(Records from a dataset)

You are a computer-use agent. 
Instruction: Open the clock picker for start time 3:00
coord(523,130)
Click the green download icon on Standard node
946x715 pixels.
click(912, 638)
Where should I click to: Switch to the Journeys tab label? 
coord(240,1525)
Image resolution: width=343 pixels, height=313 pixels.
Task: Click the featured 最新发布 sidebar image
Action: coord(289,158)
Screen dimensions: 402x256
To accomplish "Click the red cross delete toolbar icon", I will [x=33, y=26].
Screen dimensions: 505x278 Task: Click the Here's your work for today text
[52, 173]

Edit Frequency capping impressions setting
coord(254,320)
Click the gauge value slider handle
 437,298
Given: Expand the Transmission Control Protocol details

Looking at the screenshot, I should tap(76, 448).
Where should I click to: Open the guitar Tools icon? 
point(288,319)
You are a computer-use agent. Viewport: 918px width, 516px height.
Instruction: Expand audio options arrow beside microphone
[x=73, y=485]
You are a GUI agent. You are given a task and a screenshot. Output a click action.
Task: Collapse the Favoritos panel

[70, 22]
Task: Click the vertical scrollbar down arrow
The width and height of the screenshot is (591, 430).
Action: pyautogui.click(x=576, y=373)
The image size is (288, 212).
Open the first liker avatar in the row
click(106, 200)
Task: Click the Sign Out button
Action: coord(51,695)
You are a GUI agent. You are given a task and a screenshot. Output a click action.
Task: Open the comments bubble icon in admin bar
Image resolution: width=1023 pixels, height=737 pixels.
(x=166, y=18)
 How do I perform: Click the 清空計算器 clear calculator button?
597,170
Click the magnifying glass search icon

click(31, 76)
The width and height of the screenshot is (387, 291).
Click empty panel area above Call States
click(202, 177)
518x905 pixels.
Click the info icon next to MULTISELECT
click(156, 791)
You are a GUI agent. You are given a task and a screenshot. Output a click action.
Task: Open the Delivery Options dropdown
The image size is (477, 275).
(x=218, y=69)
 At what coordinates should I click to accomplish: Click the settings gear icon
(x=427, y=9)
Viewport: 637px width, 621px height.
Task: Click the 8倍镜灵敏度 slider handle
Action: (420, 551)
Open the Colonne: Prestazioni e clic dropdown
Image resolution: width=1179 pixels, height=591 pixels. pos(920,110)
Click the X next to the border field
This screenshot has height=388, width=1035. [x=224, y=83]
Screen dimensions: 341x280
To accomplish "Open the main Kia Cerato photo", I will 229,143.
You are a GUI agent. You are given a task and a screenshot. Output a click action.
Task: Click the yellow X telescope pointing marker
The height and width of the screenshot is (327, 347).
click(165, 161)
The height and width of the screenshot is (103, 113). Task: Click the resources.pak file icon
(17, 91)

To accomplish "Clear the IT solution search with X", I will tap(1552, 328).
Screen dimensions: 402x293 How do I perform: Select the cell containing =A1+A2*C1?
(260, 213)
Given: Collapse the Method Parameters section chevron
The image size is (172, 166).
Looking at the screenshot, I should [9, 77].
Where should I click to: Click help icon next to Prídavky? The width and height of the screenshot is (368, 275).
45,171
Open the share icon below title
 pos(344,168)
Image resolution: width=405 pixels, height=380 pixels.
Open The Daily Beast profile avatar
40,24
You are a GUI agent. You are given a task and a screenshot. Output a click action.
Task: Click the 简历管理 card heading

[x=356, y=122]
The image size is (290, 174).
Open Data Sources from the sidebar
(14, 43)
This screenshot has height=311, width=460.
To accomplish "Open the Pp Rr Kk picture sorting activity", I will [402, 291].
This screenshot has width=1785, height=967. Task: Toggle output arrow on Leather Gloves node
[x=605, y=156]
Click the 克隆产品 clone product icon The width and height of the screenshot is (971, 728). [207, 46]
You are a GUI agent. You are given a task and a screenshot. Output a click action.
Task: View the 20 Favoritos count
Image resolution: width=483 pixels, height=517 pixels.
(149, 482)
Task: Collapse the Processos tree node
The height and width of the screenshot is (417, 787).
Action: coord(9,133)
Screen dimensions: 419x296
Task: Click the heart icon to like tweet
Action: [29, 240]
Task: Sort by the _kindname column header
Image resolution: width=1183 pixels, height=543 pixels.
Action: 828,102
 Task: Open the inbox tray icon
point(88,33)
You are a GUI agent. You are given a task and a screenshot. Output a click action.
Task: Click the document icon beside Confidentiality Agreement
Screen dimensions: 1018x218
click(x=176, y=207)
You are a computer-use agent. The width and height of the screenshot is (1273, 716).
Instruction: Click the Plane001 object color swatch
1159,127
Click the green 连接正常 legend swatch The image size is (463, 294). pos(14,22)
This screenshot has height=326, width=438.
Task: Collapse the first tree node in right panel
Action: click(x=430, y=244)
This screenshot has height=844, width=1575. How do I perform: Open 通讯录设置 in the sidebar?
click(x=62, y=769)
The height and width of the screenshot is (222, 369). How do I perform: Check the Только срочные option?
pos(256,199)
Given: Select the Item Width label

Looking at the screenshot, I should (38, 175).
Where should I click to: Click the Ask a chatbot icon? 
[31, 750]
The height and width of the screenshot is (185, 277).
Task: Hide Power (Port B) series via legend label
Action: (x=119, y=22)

→ **Stated task**: Duplicate all of the lines above exactly as they appear.

→ **Task solution**:
You are a computer-use agent. 
Instruction: Open the clock picker for start time 3:00
coord(523,130)
Click the green download icon on Standard node
946x715 pixels.
click(912, 638)
Where should I click to: Switch to the Journeys tab label? 
coord(240,1525)
Image resolution: width=343 pixels, height=313 pixels.
Task: Click the featured 最新发布 sidebar image
Action: coord(289,158)
Screen dimensions: 402x256
To accomplish "Click the red cross delete toolbar icon", I will [x=33, y=26].
Screen dimensions: 505x278 Task: Click the Here's your work for today text
[52, 173]

Edit Frequency capping impressions setting
coord(254,320)
Click the gauge value slider handle
 437,298
Given: Expand the Transmission Control Protocol details

Looking at the screenshot, I should tap(76, 448).
Where should I click to: Open the guitar Tools icon? 
point(288,319)
You are a computer-use agent. Viewport: 918px width, 516px height.
Instruction: Expand audio options arrow beside microphone
[x=73, y=485]
You are a GUI agent. You are given a task and a screenshot. Output a click action.
Task: Collapse the Favoritos panel

[70, 22]
Task: Click the vertical scrollbar down arrow
The width and height of the screenshot is (591, 430).
Action: pyautogui.click(x=576, y=373)
The image size is (288, 212).
Open the first liker avatar in the row
click(106, 200)
Task: Click the Sign Out button
Action: coord(51,695)
You are a GUI agent. You are given a task and a screenshot. Output a click action.
Task: Open the comments bubble icon in admin bar
Image resolution: width=1023 pixels, height=737 pixels.
(x=166, y=18)
 How do I perform: Click the 清空計算器 clear calculator button?
597,170
Click the magnifying glass search icon

click(31, 76)
The width and height of the screenshot is (387, 291).
Click empty panel area above Call States
click(202, 177)
518x905 pixels.
Click the info icon next to MULTISELECT
click(156, 791)
You are a GUI agent. You are given a task and a screenshot. Output a click action.
Task: Open the Delivery Options dropdown
The image size is (477, 275).
(x=218, y=69)
 At what coordinates should I click to accomplish: Click the settings gear icon
(x=427, y=9)
Viewport: 637px width, 621px height.
Task: Click the 8倍镜灵敏度 slider handle
Action: (420, 551)
Open the Colonne: Prestazioni e clic dropdown
Image resolution: width=1179 pixels, height=591 pixels. pos(920,110)
Click the X next to the border field
This screenshot has height=388, width=1035. [x=224, y=83]
Screen dimensions: 341x280
To accomplish "Open the main Kia Cerato photo", I will 229,143.
You are a GUI agent. You are given a task and a screenshot. Output a click action.
Task: Click the yellow X telescope pointing marker
The height and width of the screenshot is (327, 347).
click(165, 161)
The height and width of the screenshot is (103, 113). Task: Click the resources.pak file icon
(17, 91)

To accomplish "Clear the IT solution search with X", I will tap(1552, 328).
Screen dimensions: 402x293 How do I perform: Select the cell containing =A1+A2*C1?
(260, 213)
Given: Collapse the Method Parameters section chevron
The image size is (172, 166).
Looking at the screenshot, I should [9, 77].
Where should I click to: Click help icon next to Prídavky? The width and height of the screenshot is (368, 275).
45,171
Open the share icon below title
 pos(344,168)
Image resolution: width=405 pixels, height=380 pixels.
Open The Daily Beast profile avatar
40,24
You are a GUI agent. You are given a task and a screenshot. Output a click action.
Task: Click the 简历管理 card heading

[x=356, y=122]
The image size is (290, 174).
Open Data Sources from the sidebar
(14, 43)
This screenshot has height=311, width=460.
To accomplish "Open the Pp Rr Kk picture sorting activity", I will [402, 291].
This screenshot has width=1785, height=967. Task: Toggle output arrow on Leather Gloves node
[x=605, y=156]
Click the 克隆产品 clone product icon The width and height of the screenshot is (971, 728). [207, 46]
You are a GUI agent. You are given a task and a screenshot. Output a click action.
Task: View the 20 Favoritos count
Image resolution: width=483 pixels, height=517 pixels.
(149, 482)
Task: Collapse the Processos tree node
The height and width of the screenshot is (417, 787).
Action: coord(9,133)
Screen dimensions: 419x296
Task: Click the heart icon to like tweet
Action: [29, 240]
Task: Sort by the _kindname column header
Image resolution: width=1183 pixels, height=543 pixels.
Action: 828,102
 Task: Open the inbox tray icon
point(88,33)
You are a GUI agent. You are given a task and a screenshot. Output a click action.
Task: Click the document icon beside Confidentiality Agreement
Screen dimensions: 1018x218
click(x=176, y=207)
You are a computer-use agent. The width and height of the screenshot is (1273, 716).
Instruction: Click the Plane001 object color swatch
1159,127
Click the green 连接正常 legend swatch The image size is (463, 294). pos(14,22)
This screenshot has height=326, width=438.
Task: Collapse the first tree node in right panel
Action: click(x=430, y=244)
This screenshot has height=844, width=1575. How do I perform: Open 通讯录设置 in the sidebar?
click(x=62, y=769)
The height and width of the screenshot is (222, 369). How do I perform: Check the Только срочные option?
pos(256,199)
Given: Select the Item Width label

Looking at the screenshot, I should (38, 175).
Where should I click to: Click the Ask a chatbot icon? 
[31, 750]
The height and width of the screenshot is (185, 277).
Task: Hide Power (Port B) series via legend label
Action: (x=119, y=22)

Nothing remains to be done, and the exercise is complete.